基于自适应分数阶正位置反馈的垂尾振动主动控制

Aiming at the deficiencies of the adaptive positive position feedback (APPF) controller in the control efficiency and the fractional order positive position feedback (FOPPF) controller for the small perturbation interval, a fractional order adaptive positive position feedback (FOAPPF) controller is proposed, which aims to enhance control effectiveness while maintaining robustness. The distinct impacts of various parameters on the FOPPF controller are evaluated to derive the optimal parameter range. The sine sweep responses of multiple perturbation models of the system are comprehensively weighted. Additionally, the system's control performance far from the resonance frequency band is considered, leading to the formulation of an objective function for control design incorporating necessary constraints. The FOAPPF controller is designed based on the vertical tail model attaching macro fiber composites (MFC) and its perturbation model. Compared with FOPPF controller, the poles in the closed-loop system of FOAPPF controller are insensitive to the parameter perturbation.
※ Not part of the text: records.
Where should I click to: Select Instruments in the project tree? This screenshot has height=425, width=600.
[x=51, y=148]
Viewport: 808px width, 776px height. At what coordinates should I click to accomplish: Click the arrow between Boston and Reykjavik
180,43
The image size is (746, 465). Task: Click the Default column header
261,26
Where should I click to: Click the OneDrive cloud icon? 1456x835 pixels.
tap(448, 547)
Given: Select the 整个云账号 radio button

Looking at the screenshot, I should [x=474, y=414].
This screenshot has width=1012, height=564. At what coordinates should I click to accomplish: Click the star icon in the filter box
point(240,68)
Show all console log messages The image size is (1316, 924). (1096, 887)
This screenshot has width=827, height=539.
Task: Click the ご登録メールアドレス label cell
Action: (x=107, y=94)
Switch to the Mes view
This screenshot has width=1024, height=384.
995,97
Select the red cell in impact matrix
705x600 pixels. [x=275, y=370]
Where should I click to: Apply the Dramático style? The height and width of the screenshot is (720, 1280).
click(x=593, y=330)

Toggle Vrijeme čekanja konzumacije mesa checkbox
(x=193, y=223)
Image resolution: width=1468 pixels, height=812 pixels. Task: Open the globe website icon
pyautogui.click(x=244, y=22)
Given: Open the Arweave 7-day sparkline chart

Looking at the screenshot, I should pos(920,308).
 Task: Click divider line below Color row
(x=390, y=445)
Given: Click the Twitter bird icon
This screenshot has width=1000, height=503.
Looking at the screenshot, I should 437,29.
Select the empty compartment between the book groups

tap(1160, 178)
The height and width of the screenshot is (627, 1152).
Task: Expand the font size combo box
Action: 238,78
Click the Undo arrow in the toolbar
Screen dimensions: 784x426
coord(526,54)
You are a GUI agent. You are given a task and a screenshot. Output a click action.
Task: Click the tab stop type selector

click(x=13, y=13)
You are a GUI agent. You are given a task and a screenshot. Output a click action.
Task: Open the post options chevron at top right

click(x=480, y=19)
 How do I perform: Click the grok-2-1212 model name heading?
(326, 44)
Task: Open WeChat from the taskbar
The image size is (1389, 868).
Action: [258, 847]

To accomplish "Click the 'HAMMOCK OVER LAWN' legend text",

Moreover, compared with the APPF controller, the slope of the phase-frequency curve of FOAPPF controller is smooth in the perturbation frequency band, and its control efficiency is less affected by the online estimation error of natural frequency. Various experimental conditions show a significant improvement in the control effectiveness of FOAPPF controller across different perturbation models. Furthermore, the RMS value of the vertical tail buffeting response is reduced by at least 55%, indicating substantial robustness. Therefore, the FOAPPF controller demonstrates the promising potential for active vibration control of vertical tail structures.